**TASK A**
Repeat the body shape and health piece word for word, between "Though the subject" and "and sensory organs.", inclusive.
**TASK B**
According to the body shape and health piece, what risk do ectomorphs carry throughout their life?
**TASK C**
Translate this sentence from the body shape and health piece into Spanish: "It is well documented that the size of your waistline is directly connected to your risk of having cardiovascular health issues."

**SELECTED EXCERPT**
[Start of section]
We’ve all had down days. Bad hair days. Fat days. Days when we feel like we don’t look good and we don’t want to be seen in public. I’m happy with my body most of the time but, from time to time, i find myself standing in the mirror while getting ready and thinking ‘my hair looks so flat and lifeless’, ‘I hate my crooked teeth’ or ‘where did that extra bump on my waist come from?’. I am my harshest critic – something I think is true for most of us.
But issues of self confidence aside, the way you look physically could actually hold clues to some specific health issues you could be at risk of. Many studies have shown that your physique or physical constitution is interlinked with health and disease.
The shape of your body may predict some health risks. One example of this is something most of us are familiar with – your waistline measurement. It is well documented that the size of your waistline is directly connected to your risk of having cardiovascular health issues. This is due to a myriad of issues that occur in the body when it is carrying excess weight. This is one example that is easy for most of us to recognise. There are others, however, that are a little more subtle.
Though the subject is quite complex, one simple way of looking at the body’s shape in relation to disease is to look at the somatotype (endomorphy, mesomorphy and ectomorphy). This approach of looking at the human physique is informed by embryonic development – how we grow in the womb. Endomorphy is typical of soft rounded features of the body that had a predominance of energy put into the inner organs and digestive viscera during embryonic development. Mesomorphy is a term used to describe the bodies who had more energy placed on the mesoderm during embryonic development, meaning mostly muscles and connective tissues. And ectomorphy reflects the outer layer of the ectoderm that forms the skin, nails and sensory organs.
This is a very oversimplified explanation of the science of somatotypes and how to identify one’s constitution, but the matter to consider is the scientific evidence that shows a link between physical traits and health conditions. Cluster analyses of arterial hypertension and liver disease, for instance, tend to be higher in people with endomorphic and mesomorphic traits. Young ectomorphs rarely have high blood pressure, but this can change significantly as they get older and throughout their life they have a higher risk of injury to the bones. These specific health risks have been scientifically linked to certain body types. So what you see in the mirror – your body’s shape and composition – could indicate that you are at higher risk for certain health issues than other people may be.
Though there may not ever be a clear-cut relationship between your somatotype and risks of disease, there is a strong enough scientific link that it’s worth taking it into consideration as a component of a broader complex matrix of health predictors in more holistic models. So while there is no need to freak out about what your broad shoulders, short legs, or shapely waist could mean for your health, it is good to keep in mind when considering your health overall.
[End of section]
(Dataset entries)
[Start of section]
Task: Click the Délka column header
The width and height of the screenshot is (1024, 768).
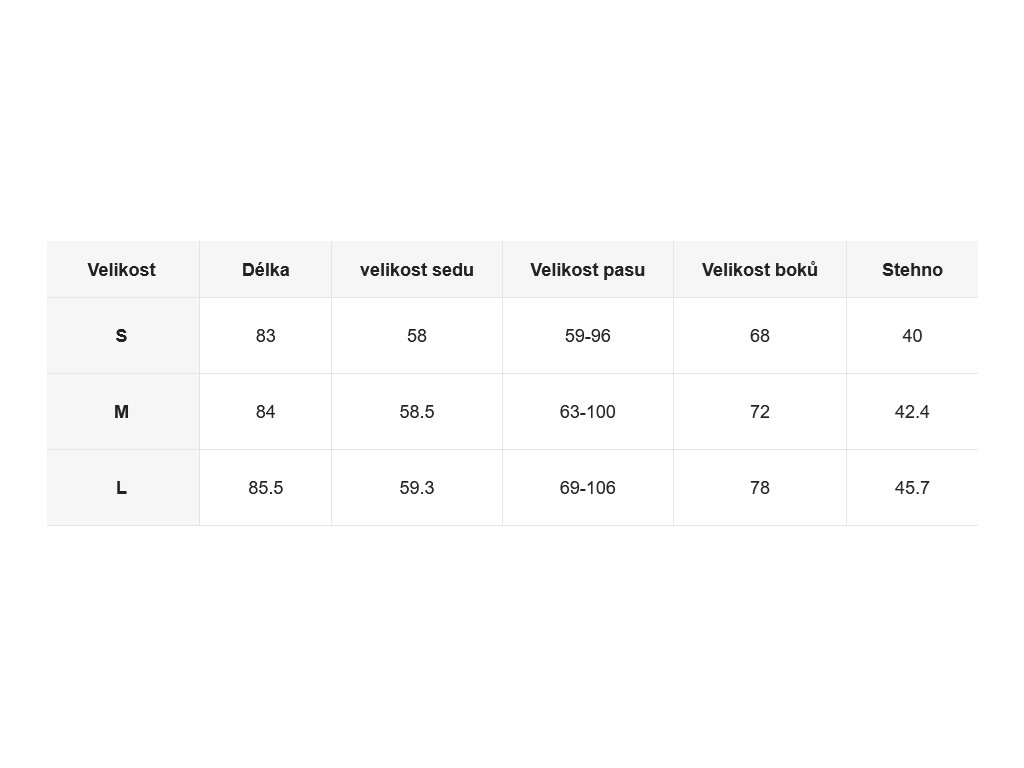Action: coord(266,270)
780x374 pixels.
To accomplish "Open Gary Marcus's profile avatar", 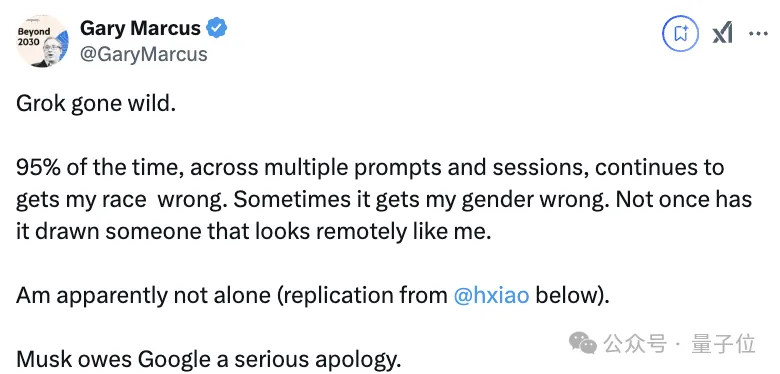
[End of section]
**WORKED SOLUTION A**
Though the subject is quite complex, one simple way of looking at the body’s shape in relation to disease is to look at the somatotype (endomorphy, mesomorphy and ectomorphy). This approach of looking at the human physique is informed by embryonic development – how we grow in the womb. Endomorphy is typical of soft rounded features of the body that had a predominance of energy put into the inner organs and digestive viscera during embryonic development. Mesomorphy is a term used to describe the bodies who had more energy placed on the mesoderm during embryonic development, meaning mostly muscles and connective tissues. And ectomorphy reflects the outer layer of the ectoderm that forms the skin, nails and sensory organs.

**WORKED SOLUTION B**
A higher risk of injury to the bones.

**WORKED SOLUTION C**
Está bien documentado que el tamaño de tu cintura está directamente relacionado con tu riesgo de tener problemas de salud cardiovascular.